Boo Boo Busted: Alabama Man Sentenced to Thirty Years for Role in ID Theft Tax Refund Fraud Schemes

Earlier this month, the Department of Justice announced in a press release that William Gosha III, who went by the nickname Boo Boo, was sentenced to 30 years for his role as mastermind in a brazen identity theft ring that resulted in the filing over 8,800 fake tax returns and the receipt of over $9 million in bogus refunds.

The case stands out both for its scope and impact. Co-conspirators included an employee of a hospital in Fort Benning, Georgia, who stole US soldiers’ identities and Social Security numbers. The soldiers’ information enabled Boo Boo and co-conspirators to file fake returns claiming phony refunds, including for soldiers who were stationed in Afghanistan.

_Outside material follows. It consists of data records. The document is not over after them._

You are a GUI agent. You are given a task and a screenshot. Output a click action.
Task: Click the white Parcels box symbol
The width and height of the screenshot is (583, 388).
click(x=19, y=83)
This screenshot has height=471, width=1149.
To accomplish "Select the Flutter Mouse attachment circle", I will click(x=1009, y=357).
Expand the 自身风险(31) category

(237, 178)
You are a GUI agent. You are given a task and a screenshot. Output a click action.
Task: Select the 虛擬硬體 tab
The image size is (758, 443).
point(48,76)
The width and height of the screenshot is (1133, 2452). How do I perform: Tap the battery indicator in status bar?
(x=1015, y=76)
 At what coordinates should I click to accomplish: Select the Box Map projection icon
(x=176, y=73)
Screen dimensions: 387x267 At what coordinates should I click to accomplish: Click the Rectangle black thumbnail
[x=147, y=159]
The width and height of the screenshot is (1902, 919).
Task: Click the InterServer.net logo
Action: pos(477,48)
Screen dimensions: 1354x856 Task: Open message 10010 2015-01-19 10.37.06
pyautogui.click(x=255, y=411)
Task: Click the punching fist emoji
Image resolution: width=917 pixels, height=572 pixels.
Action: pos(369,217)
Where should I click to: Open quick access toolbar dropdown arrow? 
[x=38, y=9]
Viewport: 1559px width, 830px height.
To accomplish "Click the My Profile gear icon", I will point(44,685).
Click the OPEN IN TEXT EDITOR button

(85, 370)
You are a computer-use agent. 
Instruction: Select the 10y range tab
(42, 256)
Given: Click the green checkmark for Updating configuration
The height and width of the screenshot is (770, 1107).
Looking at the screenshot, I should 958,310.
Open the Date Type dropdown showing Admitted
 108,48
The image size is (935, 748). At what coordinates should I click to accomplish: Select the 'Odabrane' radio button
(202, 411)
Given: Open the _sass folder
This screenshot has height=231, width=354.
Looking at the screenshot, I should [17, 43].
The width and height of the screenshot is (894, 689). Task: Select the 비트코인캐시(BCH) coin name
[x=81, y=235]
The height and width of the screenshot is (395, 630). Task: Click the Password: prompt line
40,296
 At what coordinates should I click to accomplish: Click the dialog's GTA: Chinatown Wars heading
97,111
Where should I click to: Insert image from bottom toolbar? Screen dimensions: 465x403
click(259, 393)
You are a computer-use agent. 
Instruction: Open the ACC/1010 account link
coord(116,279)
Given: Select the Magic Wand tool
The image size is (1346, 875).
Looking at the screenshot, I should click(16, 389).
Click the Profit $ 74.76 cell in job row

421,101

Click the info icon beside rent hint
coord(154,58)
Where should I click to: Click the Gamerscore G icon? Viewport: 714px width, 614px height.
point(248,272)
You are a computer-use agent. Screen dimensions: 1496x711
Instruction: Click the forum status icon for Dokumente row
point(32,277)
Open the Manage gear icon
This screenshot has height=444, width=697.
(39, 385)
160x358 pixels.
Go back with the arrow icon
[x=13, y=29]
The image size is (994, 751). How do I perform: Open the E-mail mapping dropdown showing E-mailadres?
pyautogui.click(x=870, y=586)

The scheme also reached other government agencies, as co-conspirators included an employee of the Georgia Department of Public Health and Georgia Department of Human Services. Gosha also arranged to steal identities from inmates at a local prison and conspired with a US Postal Service employee to get physical addresses for refunds when financial institutions limited his ability to get refunds directly deposited in bank accounts.

Thirty years seems on the high end for sentencing for a crime such as this though I doubt that many schemes have had this deep a reach with other government agencies. In addition, the victim impact statements, including a statement from a parent of a soldier whose identity was stolen and who heard from the IRS while her son was in Afghanistan, must have had a major influence on the sentence:

This news was devastating to think that my [] 19-year-old son[,] who was defending the very freedom this country stands [for] [,] was wronged by one of those people [he] was willing to die for. My whole family could not believe what was happening. We now had to worry about this terrible act by one of our own. As I tried my best to keep composed and handle all of the gruesome mounds of paperwork to get this straightened out with the IRS, [my son] was then denied his tax refund [as result of this scheme]. This created a financial hardship on [him]. We were too afraid to tell [him] while he was deployed because we did not want to worry him and we wanted him to focus only on getting home alive and not have to worry about such an atrocious act by someone who did not even know

Last month IRS announced that in 2017 it has been very successful in cutting back on identity theft based refund fraud. Key indicators show that IRS has turned the tide in the battle:

  • In 2017, the IRS received 242,000 reports from taxpayers compared to 401,000 in 2016 – a 40 percent decline. This was the second year in a row this number fell, dropping from the 677,000 victim reports in 2015. Overall, the number of identity theft victims has fallen nearly 65 percent between 2015 and 2017.
  • The number of tax returns with confirmed identity theft declined to 597,000 in 2017, compared to 883,000 in 2016 – a 32 percent decline. The amount of refunds protected from those fraudulent returns was $6 billion in 2017, compared to $6.4 billion in 2016. In 2015, there were 1.4 million confirmed identity theft returns totaling $8.7 billion in refunds protected. Overall during the 2015-2017 period, the number of confirmed identity theft tax returns fell by 57 percent with more than $20 billion in taxpayer refunds being protected.

As this DOJ Press release shows, identity theft is not a victimless crime. While IRS and its private sector partners are making major headway the problem is still plaguing hundreds of thousands of people, causing direct costs on them and on all of us in the form of significant IRS resources dedicated to this fight.